11th August 2005

Using the long board…

I’m a clickster, an old fashioned net surfer, no hanging ten off the short board of RSS for me.  I have aggregators up the gazatch of course.  Sharpreader is a good one, if client based.  Bloglines is fine too.  But in the last few years I haven’t bothered to pull RSS feeds into a daily habit.  I have a blogroll and I have people I read because I like what they write or I’m at least informed by it.  Not everybody I read is a friend and not every friend do I read with anything like regularity.  I bounce around and enjoy picking up threads where I find them.  What need have I for the new-fangled feed gadgets?  I find them as convenient as I would a distribution company dropping off a fresh newstand full of papers and periodicals on my doorstep every morning.  Conceivably, if was a grad student in a library carrel I might set up an aggregator to support some research, but day to day?  You can keep those silly short boards.  I’m sticking to the long board for my surfing pleasure.

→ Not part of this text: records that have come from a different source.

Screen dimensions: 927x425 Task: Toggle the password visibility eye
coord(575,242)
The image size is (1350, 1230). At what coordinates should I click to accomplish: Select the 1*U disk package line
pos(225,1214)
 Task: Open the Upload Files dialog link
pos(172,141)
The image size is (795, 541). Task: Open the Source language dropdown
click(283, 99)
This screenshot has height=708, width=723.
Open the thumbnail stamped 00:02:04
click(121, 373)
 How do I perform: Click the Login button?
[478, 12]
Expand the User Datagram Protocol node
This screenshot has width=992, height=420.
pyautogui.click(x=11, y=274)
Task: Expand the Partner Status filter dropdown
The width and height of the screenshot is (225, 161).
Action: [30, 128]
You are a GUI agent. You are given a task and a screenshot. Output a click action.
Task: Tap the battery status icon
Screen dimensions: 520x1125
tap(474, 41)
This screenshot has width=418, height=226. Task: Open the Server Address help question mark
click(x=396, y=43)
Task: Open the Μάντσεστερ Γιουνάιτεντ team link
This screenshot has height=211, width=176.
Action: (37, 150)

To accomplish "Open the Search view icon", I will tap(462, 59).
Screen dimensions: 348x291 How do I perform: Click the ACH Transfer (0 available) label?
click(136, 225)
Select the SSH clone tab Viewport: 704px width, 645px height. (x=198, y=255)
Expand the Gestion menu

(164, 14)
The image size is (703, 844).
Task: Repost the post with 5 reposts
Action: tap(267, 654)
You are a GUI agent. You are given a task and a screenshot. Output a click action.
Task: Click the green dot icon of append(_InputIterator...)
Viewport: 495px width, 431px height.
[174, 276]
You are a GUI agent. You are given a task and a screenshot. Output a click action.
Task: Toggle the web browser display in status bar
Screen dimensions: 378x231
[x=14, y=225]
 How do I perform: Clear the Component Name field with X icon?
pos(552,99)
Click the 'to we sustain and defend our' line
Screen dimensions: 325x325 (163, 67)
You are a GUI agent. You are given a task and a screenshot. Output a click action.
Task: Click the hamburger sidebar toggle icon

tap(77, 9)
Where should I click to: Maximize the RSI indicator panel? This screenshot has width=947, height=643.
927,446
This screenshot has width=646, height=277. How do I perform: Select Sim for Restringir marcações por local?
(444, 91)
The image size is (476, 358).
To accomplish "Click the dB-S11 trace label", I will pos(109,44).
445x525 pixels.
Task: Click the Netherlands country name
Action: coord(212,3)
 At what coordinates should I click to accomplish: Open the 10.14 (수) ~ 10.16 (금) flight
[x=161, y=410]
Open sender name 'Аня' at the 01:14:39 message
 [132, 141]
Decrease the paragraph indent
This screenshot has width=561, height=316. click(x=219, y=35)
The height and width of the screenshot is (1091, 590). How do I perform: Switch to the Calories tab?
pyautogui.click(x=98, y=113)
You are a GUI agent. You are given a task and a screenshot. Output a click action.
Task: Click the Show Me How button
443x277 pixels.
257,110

Speaking of which.  I enjoyed this moment with Tamar Jacobson and her touch of writer’s block.

This entry was posted on Thursday, August 11th, 2024 at 7:26 and is filed under Blogging Community News. You can follow any responses to this entry through the RSS 2.0 feed. You can leave a response, or trackback from your own site.

There are currently 3 responses to “Using the long board…”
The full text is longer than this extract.